Food for Thought

In a world that wastes one-third of its food each year, how is it that hunger is still one of the leading preventable causes of death worldwide? Apparently, according to an article in Foreign Policy,  how food gets wasted depends on where you live.
     In developing countries, consumers tend to not waste much food because food consumes a much larger portion of personal income. Much of the waste comes from the production side where
“crops are inefficiently farmed with outdated tools, and often harvested early because farmers are under economic and climactic duress. To get meat, fruits, vegetables and fish to market in the developing world often means navigating lousy roads, using warehouses without proper refrigeration, facing greater vulnerability to pests, and any number of other factors that drive up spoilage and losses.”
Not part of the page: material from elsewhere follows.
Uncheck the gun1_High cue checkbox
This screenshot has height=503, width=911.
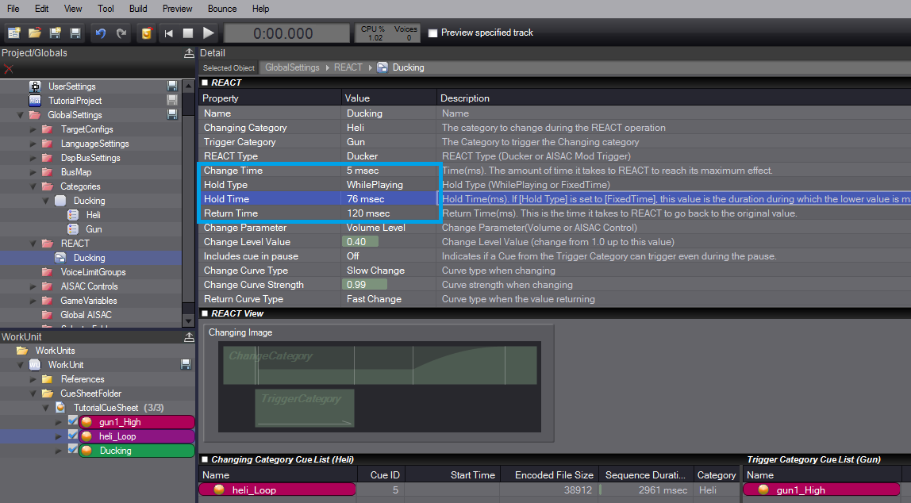[x=73, y=422]
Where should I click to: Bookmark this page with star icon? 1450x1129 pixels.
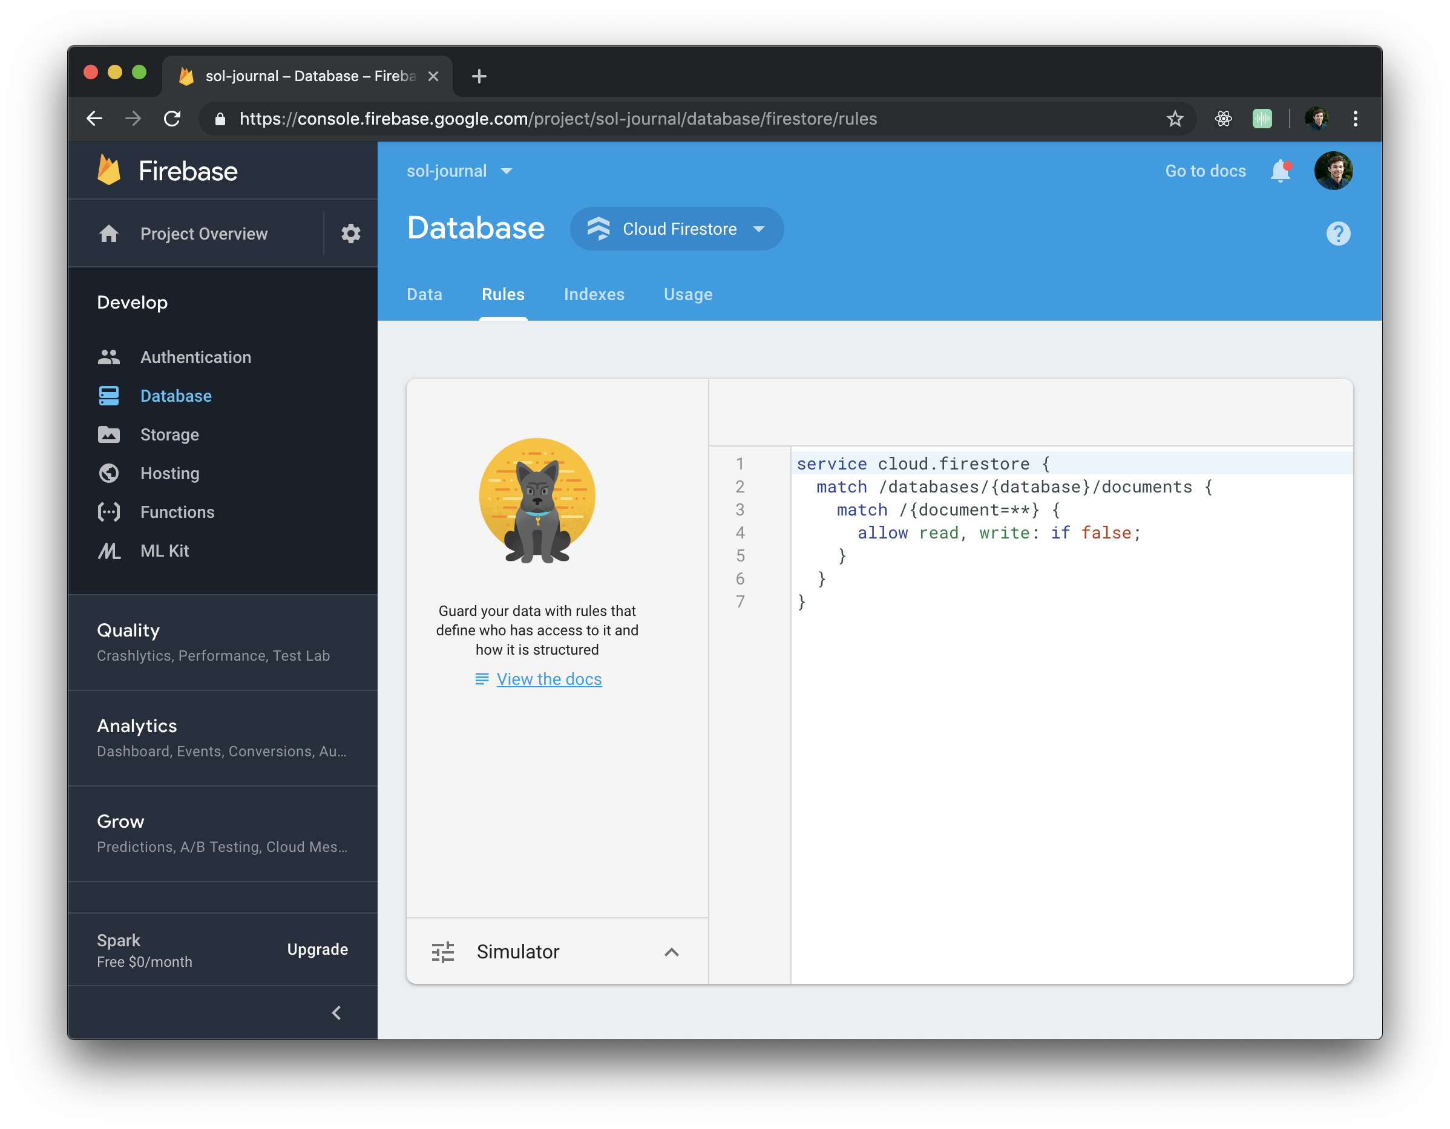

    In developed countries such as the U.S. and the U.K., where we are able to produce and transport more than enough food, waste tends to come from the consumer end. An upper estimate on the yearly amount of food waste in the U.S. is $165 Billion. $10-15 Billion of that is simply from damaged or close to sell-by date items from grocery stores. Also, a large proportion of waste in the U.S. is simply discarded because of aesthetic qualities. The article references a carrot farm where
“25-30 percent of all carrots produced were either discarded or used as animal feed because of aesthetic defects.”
    Solutions for waste in the developing world would necessitate improvements in infrastructure and food preservation. In the developed world, making use of what would otherwise be wasted food could be a new profitable business model. For example, a former president of Trader Joe’s has plans to launch a chain of stores selling prepared food made exclusively with past-sell-by-date products.